* **What to produce**:
Unless it is a picture, every line from the start of the entries through the line with "Service d'enlèvement de" must be retyped exactly.

* **Records for this exercise**:
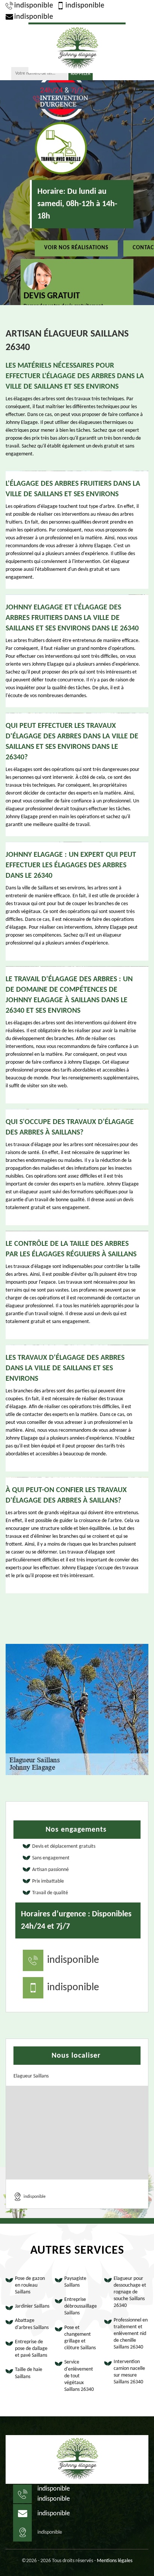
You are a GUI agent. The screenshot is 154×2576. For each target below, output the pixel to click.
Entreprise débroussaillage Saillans (80, 2306)
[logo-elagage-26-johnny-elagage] (77, 47)
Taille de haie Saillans (28, 2373)
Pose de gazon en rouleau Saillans (30, 2285)
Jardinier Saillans (32, 2306)
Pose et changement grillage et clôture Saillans (80, 2338)
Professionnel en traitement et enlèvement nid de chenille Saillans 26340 (131, 2333)
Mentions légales (114, 2561)
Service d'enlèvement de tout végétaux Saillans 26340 (79, 2375)
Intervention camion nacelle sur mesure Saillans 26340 (129, 2372)
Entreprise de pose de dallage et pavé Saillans (31, 2348)
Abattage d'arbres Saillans (32, 2324)
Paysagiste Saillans (75, 2282)
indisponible (33, 5)
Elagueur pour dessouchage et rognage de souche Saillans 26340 (130, 2292)
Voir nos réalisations (76, 248)
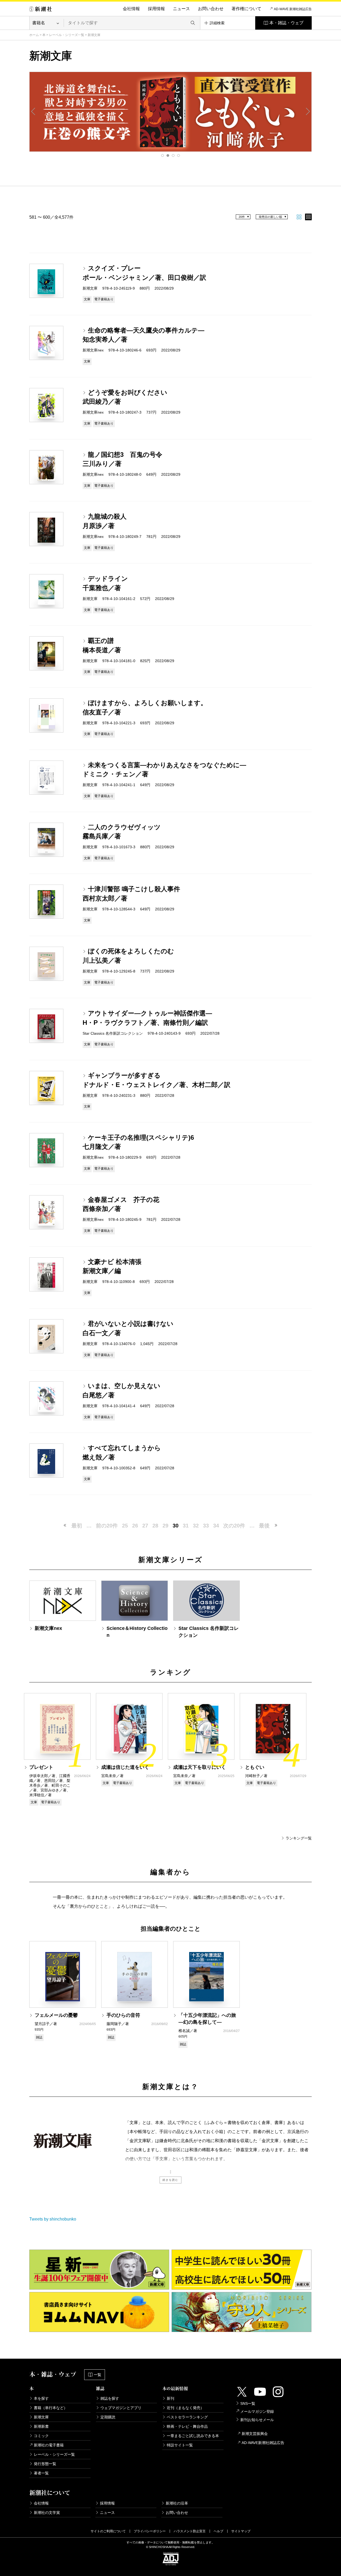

* **Solution to this problem**:
You are a GUI agent. The screenshot is 154×2576. For each target below, output the pixel to click.
Entreprise débroussaillage Saillans (80, 2306)
[logo-elagage-26-johnny-elagage] (77, 47)
Taille de haie Saillans (28, 2373)
Pose de gazon en rouleau Saillans (30, 2285)
Jardinier Saillans (32, 2306)
Pose et changement grillage et clôture Saillans (80, 2338)
Professionnel en traitement et enlèvement nid de chenille Saillans 26340 (131, 2333)
Mentions légales (114, 2561)
Service d'enlèvement de tout végétaux Saillans 26340 (79, 2375)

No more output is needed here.